Does science fiction predict the future? The question, in particular this verb, to predict, irritates all the big ones. Gender is not predictive, breathed Le Guin, it is descriptive. I am a shutter future, Bradbury asserted, not a predictor of them. (Let’s see this next year, if / when its 2022 Fahrenheit 451 In 1981 a then-unknown William Gibson, raised on writers like Bradbury, released a hot little neon-noir in Omni called “Johnny Mnemonic”. Many years later, inducted as the father of cyberpunk, he tell about his work that “it is not prescient.” Take a look around, however. The prediction may not be the intent of science fiction, but humanity seems to be suffering from a desperate and increasingly grim desire to see as much as possible come true.
Johnny is a delivery man in the digital age. If you need some data to be transported in a hypersecure way, just load it into her head and go: your own walk – more often running, from bad guys – a USB stick of meat.

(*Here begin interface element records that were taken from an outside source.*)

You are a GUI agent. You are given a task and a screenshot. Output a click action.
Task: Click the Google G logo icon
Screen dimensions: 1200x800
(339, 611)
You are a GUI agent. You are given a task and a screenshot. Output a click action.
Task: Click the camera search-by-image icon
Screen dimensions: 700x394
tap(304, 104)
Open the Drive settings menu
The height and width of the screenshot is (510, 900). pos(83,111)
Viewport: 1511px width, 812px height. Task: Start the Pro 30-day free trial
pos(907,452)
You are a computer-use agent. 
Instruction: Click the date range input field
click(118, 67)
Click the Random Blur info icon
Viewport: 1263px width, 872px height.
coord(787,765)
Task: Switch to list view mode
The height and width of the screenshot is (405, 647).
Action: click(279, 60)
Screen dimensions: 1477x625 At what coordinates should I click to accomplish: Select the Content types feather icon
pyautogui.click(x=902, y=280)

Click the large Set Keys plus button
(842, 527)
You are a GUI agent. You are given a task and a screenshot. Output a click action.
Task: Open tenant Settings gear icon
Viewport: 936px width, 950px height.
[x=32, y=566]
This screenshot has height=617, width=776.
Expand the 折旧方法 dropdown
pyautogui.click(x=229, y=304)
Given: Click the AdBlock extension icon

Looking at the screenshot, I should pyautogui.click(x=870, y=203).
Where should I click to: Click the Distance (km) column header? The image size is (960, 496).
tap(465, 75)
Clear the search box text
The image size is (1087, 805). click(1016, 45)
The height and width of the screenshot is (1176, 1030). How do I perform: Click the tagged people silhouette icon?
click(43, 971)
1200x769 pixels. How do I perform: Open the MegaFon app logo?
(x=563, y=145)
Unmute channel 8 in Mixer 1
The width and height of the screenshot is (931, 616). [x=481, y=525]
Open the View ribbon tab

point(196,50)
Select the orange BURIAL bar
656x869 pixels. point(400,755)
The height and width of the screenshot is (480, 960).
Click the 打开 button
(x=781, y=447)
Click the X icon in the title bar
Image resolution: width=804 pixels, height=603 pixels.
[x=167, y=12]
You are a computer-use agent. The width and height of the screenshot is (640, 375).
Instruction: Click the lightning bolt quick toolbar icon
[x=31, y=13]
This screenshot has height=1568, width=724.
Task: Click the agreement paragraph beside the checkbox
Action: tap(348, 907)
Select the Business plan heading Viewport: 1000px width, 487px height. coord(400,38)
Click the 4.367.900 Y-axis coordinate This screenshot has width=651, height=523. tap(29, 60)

So what if the gig has memory gaps and the risk, information overload, brain burst, not to mention the Yakuza behind your back, who are more than happy to perform a file transfer by beheading? It pays well, and you seem cyber cool doing it.
Of course, the Yakuza aren’t the real bad guys. The random psychotic bionic street preacher no longer played by Dolph Lundgren, to whom Gibson and first / last director Robert Longo, when they went to turn the short story into a movie, had to make room. (Blame the studio.) Turns out there’s an evil ghost company behind it all, Pharmakom. They’re the ones hissing the Yakuza on Johnny, because they know what’s inside Johnny’s computer brain: the cure for a mass plague called NAS. This is nerve attenuation syndrome, aka black tremors. If he remains incurable, Pharmakom can continue to treat him halfway. They don’t want Johnny to waste their profits.
So this is a big cover-up from Big Pharma. In our 2021, in our global pandemic, could such a plot be interpreted as, in fact, prophetic? Pfizer, Moderna et al. do not withhold any treatment. Quite the contrary: they are launching effective Covid vaccines, in accordance with federal guidelines, to people who need them most. Still, suspicions of Pharmakomish remain. Even a little deep part of you may want to believe them, these big seductions. Microchips in drugs. Cheaper therapies “they” actively remove. Paranoia ran through this Covid disaster like water (which fluoridation definitely made stupid). In the first week of 2021, New York The magazine ran a novelist cover story claiming SARS-CoV-2 was born in a lab. Not as a weapon, no no; this is not science fiction. Only a few US-funded Chinese virologists are hot-swapping cutting edge mutant proteins in the name of research and in doing so make a human-infecting virus that accidentally comes out and spreads around the world. Kind of like what happens in 28 days later, or Rise of the Planet of the Monkeys. And, you know, kinda like the tech-pharmacological bullshit in the center of Splice, Mission: Impossible II, The boys, etc. etc.